Practical and Pragmatic
A/N: Many, many thanks to Jedi-2B, aka Michelle , for beta'ing. Thank you! You were so nice to take on three of my viggies at once.
I’ve always considered myself a practical sort of person. And, I believe, with just cause. I joined the Rebellion when I was eighteen; I was on the Death Star run with Luke Skywalker. You learn a lot about practicality in death and dying. War, naturally, is composed of little else.
Because of that, I always rather thought that Mara Jade was a practical person. Pragmatic. I haven’t had many dealings with her, but I’ve heard about her and even seen her in action once or twice.
That opinion was drastically altered the other day.
I was working on my X-Wing. Since finally taking the promotion to General, I don’t get much time to fly, and whenever I do have time – that’s what I’m doing. At least, when Iella isn’t around, which she wasn’t then, though she would be in a few hours. Iella is definitely better than flying. But I had nothing to do – besides paperwork, which I was avoiding – so there I was. My X-Wing was grounded for repairs, and I liked working on her myself. A pilot should always know his ship. It’s something I believe, and something I always tried to instill in the pilots under my command. Every edge counts.
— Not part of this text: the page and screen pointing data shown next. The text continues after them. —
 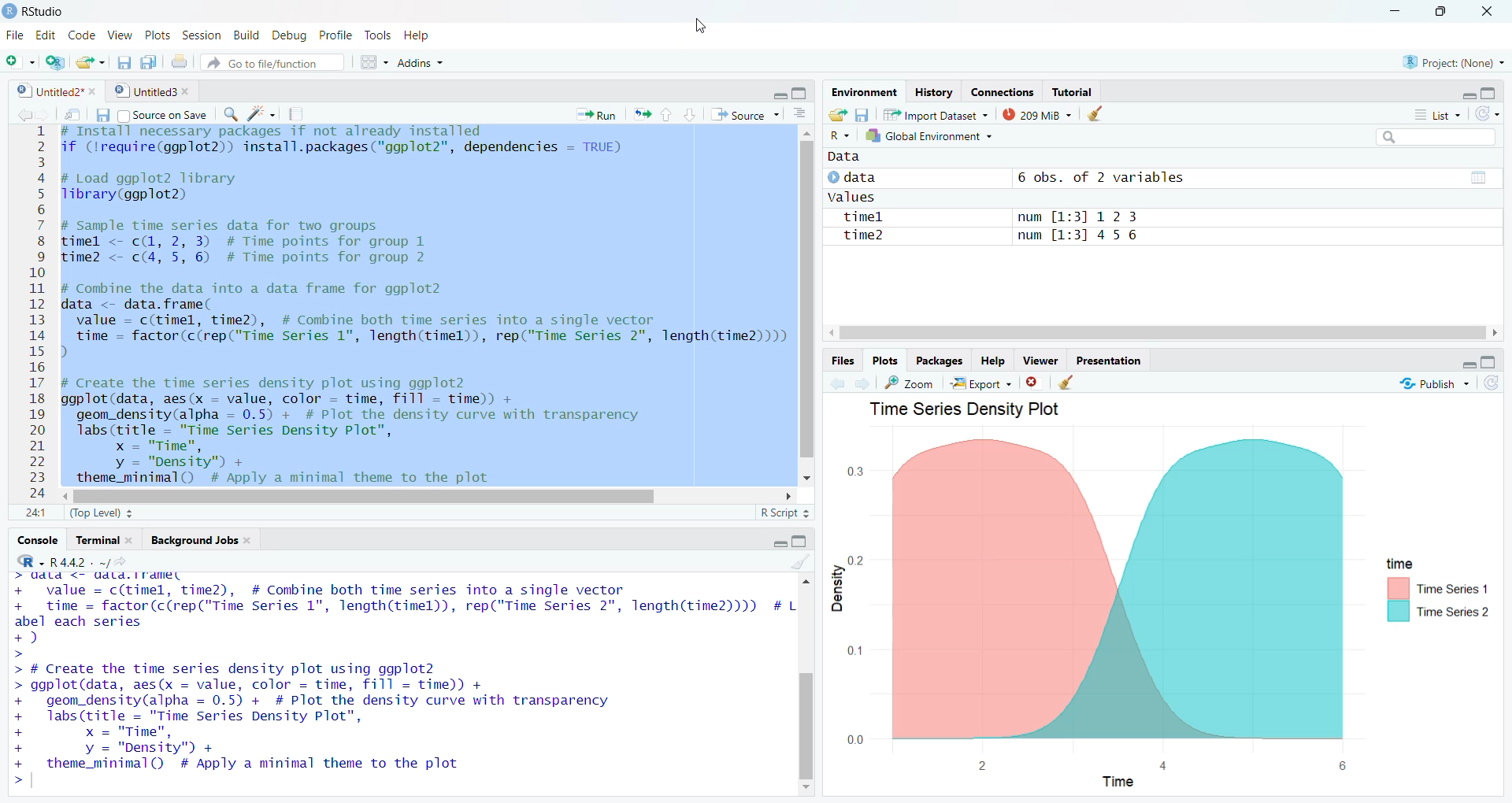 What do you see at coordinates (1162, 333) in the screenshot?
I see `Scroll` at bounding box center [1162, 333].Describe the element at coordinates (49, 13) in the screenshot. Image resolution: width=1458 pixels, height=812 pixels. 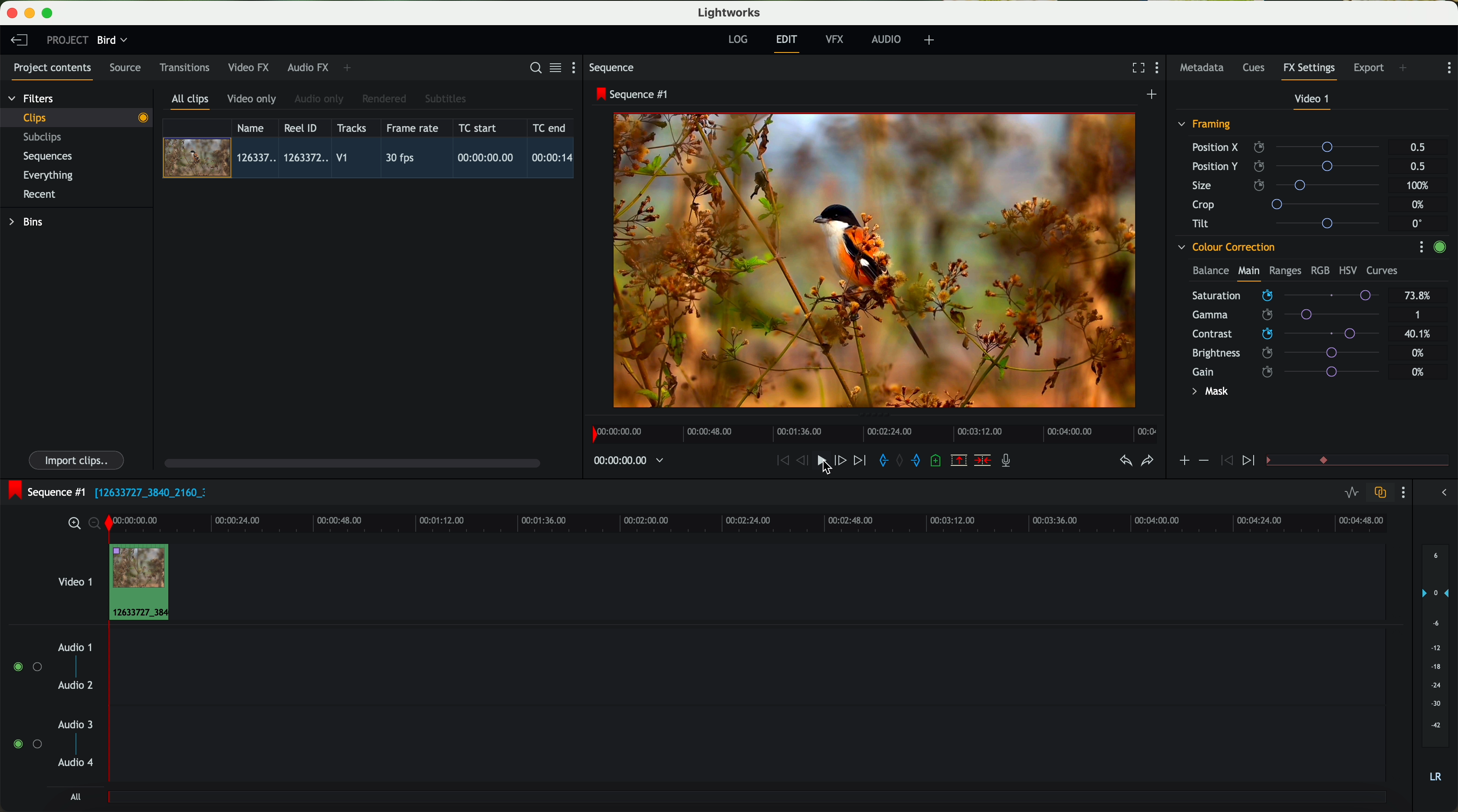
I see `maximize program` at that location.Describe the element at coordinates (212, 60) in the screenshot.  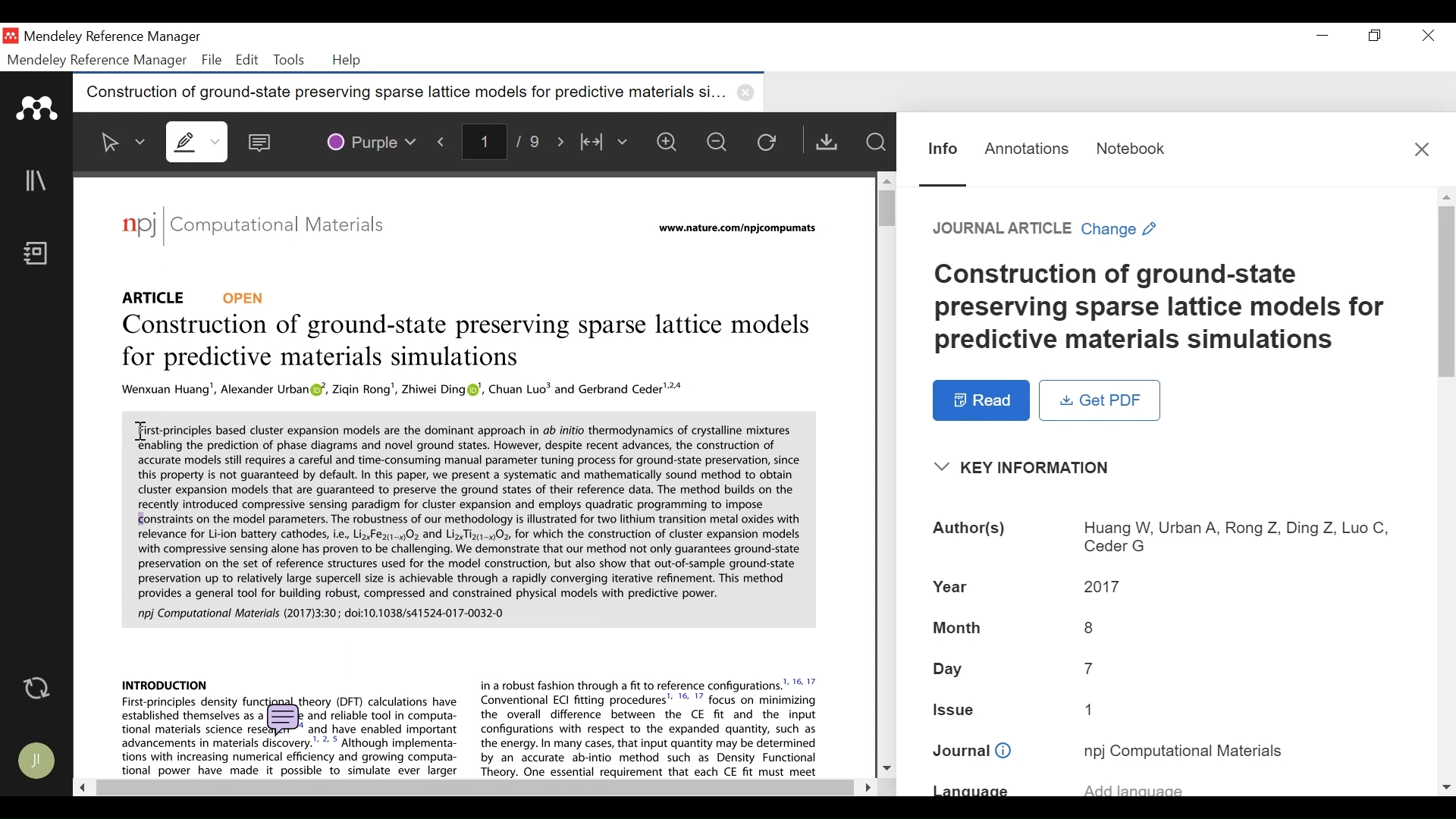
I see `File` at that location.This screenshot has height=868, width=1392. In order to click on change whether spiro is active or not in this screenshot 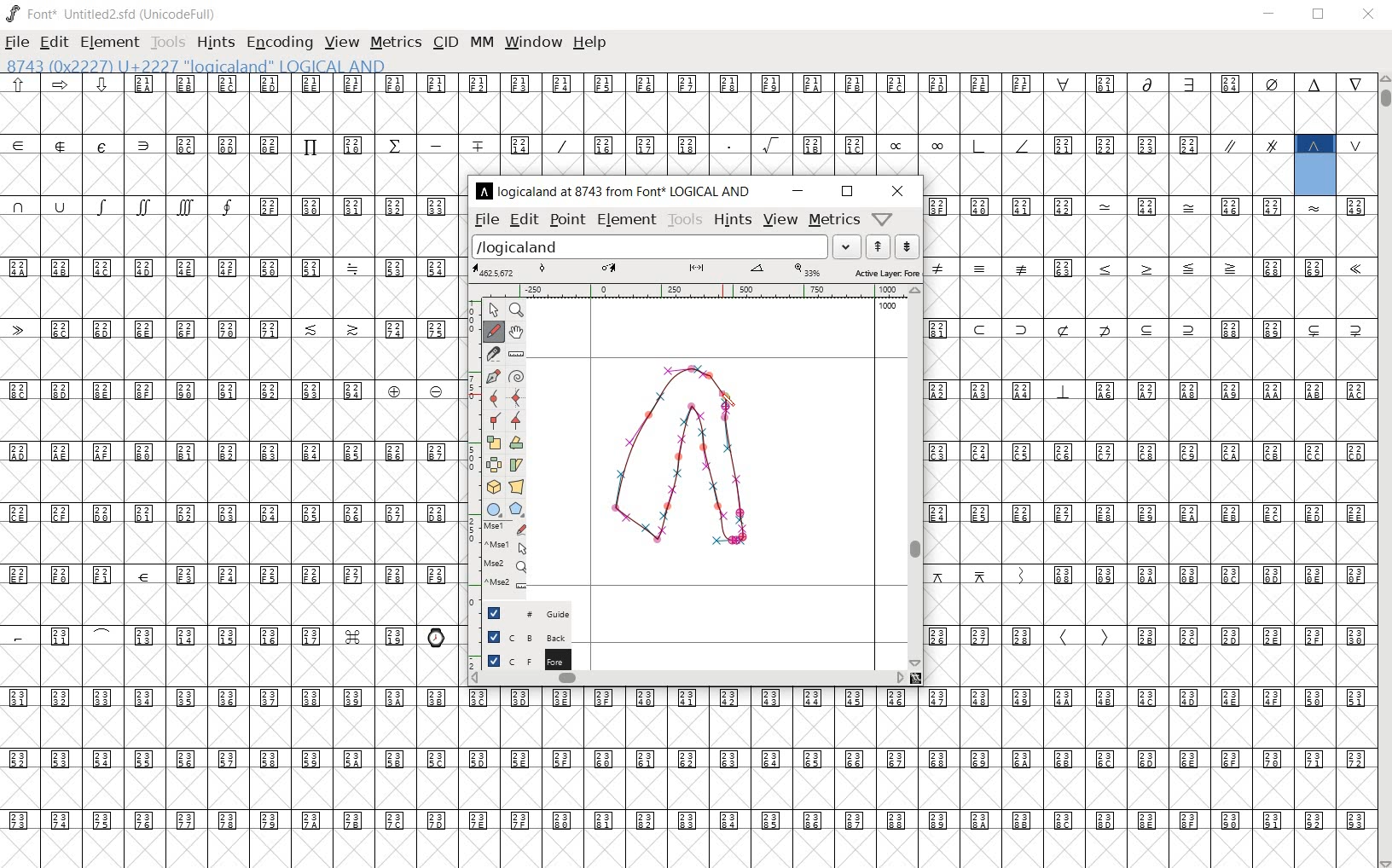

Anyway, that meant I was in the hangar bay for a few hours. Some time into my stay, Jade stalks in. I don’t mean she walked; she stalked, like she was planning on hunting something down. Judging from the distracted fury on her face, I guessed the object she was stalking wasn’t present, and I decided making sure she didn’t change her mind about her target was a good idea. I’m not ashamed to admit it: I hid behind my X-Wing, out of sight. And watched her out of the corner of my eye as I worked.
She didn’t enter her ship. She walked back and forth in front of it, muttering to herself. Sometimes she would pause, wait, and then she would start off again, like she was talking to someone who wasn’t there. The black jumpsuit she was wearing apparently matched her mood.
“Damn that Skywalker,” she said, finally loud enough for me to hear.
It wasn’t hard to guess which Skywalker she was referring to. Couldn’t be Leia, and that only leaves one.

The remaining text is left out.